Toxics policies predictions for 2017
February 07, 2017
The tide has shifted on toxic chemicals. It’s no longer a question of whether or not to move into the future with safer alternatives; it’s a matter of how and where to start. States to continue to lead the way, even as they cooperate with and inform federal processes.
At least 21 states will propose policies in the next year to identify and reduce exposures to untested and toxic chemicals in consumer products. These bills build on a decade of laws passed in 35 states to protect public health and the environment.
Despite a newly reformed Toxic Substances Control Act, the US EPA will nevertheless face a tremendous task of prioritizing and thoroughly evaluating a massive backlog of chemicals currently in use. At the pace proposed, it could take EPA hundreds of years to assess only the chemicals produced in quantities over a million pounds a year.
Among the responsibilities delegated to states, we will see actions designed to:
- Act quickly to protect public health. Because the pace of federal evaluation is so slow, the nation relies on state authorities to recognize and act quickly when there is evidence of significant threats to public health from chemicals already in use.
- Generate critical information about where, when, and in what quantity toxic chemicals are used. States such as Washington and Maine have taken the lead in requiring disclosure and creating an inventory of chemicals in products. These inventories are a critical tool for informing consumers, health researchers, public health officials—and even federal regulators.
- Address chemical hazards not covered under the new EPA authority. While methods for evaluating chemicals under TSCA is improved, there are still significant flaws in public health protections for materials such as those regulated by the Food and Drug Administration or the Consumer Product Safety Commission.
This year’s bills take aim at toxic chemicals with established links to cancer, reproductive and developmental harm that are included in furniture, children’s products, electronics, food packaging and cosmetics.

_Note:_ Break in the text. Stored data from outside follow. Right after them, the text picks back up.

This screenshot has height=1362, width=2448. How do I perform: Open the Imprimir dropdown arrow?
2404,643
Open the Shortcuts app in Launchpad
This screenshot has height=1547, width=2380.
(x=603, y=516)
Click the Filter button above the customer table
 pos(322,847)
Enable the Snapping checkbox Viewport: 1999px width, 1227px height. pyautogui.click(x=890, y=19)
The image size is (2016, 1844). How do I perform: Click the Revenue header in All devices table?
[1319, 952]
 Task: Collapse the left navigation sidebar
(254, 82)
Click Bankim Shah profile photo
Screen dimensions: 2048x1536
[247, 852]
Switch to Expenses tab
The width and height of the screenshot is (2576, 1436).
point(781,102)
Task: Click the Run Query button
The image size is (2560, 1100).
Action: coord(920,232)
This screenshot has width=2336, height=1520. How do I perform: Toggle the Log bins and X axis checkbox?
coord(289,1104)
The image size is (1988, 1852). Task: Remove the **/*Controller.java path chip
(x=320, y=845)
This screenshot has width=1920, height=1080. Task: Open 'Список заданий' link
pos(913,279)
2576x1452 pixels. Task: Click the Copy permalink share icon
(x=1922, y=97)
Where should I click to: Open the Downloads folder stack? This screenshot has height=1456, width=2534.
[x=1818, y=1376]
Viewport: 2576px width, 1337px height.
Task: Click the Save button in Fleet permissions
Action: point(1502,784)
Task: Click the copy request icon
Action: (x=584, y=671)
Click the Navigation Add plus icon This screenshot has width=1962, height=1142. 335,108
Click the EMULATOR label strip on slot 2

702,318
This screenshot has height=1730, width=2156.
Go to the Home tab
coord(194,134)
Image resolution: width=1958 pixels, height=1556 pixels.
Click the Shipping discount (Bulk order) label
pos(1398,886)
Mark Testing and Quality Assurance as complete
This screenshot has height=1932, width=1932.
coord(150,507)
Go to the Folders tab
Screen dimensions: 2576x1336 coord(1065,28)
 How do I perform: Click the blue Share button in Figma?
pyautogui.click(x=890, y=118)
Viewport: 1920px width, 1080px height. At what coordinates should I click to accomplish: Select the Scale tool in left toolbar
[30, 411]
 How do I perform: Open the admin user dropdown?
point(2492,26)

Chemicals under scrutiny include toxic flame retardants, phthalates, perfluorinated compounds, cadmium, formaldehyde and lead.
Even as the new presidential administration adopts an anti-regulation position, state legislatures, consumer advocacy campaigns, and leading corporate entities like Target, which announced an ambitious new program last week, continue to advance safer chemistry. Demand for healthier communities and safer products continues to grow regardless of the political climate. State leaders will continue to step up to create community protections.
Highlights of 2017 state policy
Identification and Disclosure of Toxic Chemicals: At least 14 states will consider policy to: identify chemicals of concern; and/or require makers of consumer products to disclose chemicals of concern; and/or phase out chemicals of concern in various product sectors including fragrance disclosure, cleaning ingredient disclosure and disclosure of toxics in children’s products including electronics. (AK, CA, ME, MA, MI, MN, MS, MT, NJ, NY, OR, RI, VT, WA)
Toxic flame retardants: At least 15 states will consider policy to address toxic flame retardants in children’s products, furniture, mattresses and electronics. (AK, CT, RI, MD, ME, MN, MA, MS, NJ, NM, NY, TN, WA, WV, VA)
Lead: At least 6 states will consider policy to address lead in kids' products, packaging, crumb rubber, electronics and other products. (MD, MI, NJ, NY, RI, WA)
Food packaging: At least 6 states will consider addressing the endocrine disruptors BPA, phthalates and/or perfloruinated compounds in food packaging (CA, MA, MS, NY, VT, WA)
Additional approaches: We also will see policies addressing safe cosmetics, triclosan/triclocarbon, green procurement, mercury, crumb rubber and perflourinated compounds in drinking water.
At least 21 states will propose policies in the next year to identify and reduce exposures to untested and toxic chemicals in consumer products.